→ Extracted data

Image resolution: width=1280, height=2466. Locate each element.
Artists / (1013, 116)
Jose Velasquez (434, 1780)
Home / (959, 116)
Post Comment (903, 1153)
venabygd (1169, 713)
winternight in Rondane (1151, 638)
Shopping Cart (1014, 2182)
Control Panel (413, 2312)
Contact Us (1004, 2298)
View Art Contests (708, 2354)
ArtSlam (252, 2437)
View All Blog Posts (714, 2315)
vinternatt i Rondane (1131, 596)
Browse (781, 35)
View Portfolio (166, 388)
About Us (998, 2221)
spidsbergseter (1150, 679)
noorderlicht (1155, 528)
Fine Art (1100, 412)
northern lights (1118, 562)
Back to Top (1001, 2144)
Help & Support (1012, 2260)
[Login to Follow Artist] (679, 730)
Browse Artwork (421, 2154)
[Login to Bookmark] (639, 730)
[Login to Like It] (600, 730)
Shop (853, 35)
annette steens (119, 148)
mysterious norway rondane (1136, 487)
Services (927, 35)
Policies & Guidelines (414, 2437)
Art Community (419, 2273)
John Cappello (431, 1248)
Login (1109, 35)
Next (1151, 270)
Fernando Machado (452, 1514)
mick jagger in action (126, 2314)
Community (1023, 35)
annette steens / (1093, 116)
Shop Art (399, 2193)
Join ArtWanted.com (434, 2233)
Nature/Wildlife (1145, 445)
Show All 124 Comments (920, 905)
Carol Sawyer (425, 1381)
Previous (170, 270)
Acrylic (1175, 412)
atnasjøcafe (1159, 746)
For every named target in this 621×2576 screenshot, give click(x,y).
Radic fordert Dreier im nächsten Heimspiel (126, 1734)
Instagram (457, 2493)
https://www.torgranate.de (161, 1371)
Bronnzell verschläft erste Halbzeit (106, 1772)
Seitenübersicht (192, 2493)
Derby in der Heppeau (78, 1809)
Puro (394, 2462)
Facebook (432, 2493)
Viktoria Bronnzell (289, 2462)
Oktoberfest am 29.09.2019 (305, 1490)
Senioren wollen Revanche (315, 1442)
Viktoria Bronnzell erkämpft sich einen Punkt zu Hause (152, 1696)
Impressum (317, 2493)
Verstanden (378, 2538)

→ Directions
Read through the entries, then copy every line where the string "Viktoria" is found.

→ Task result
Viktoria Bronnzell (289, 2462)
Viktoria Bronnzell erkämpft sich einen Punkt zu Hause (152, 1696)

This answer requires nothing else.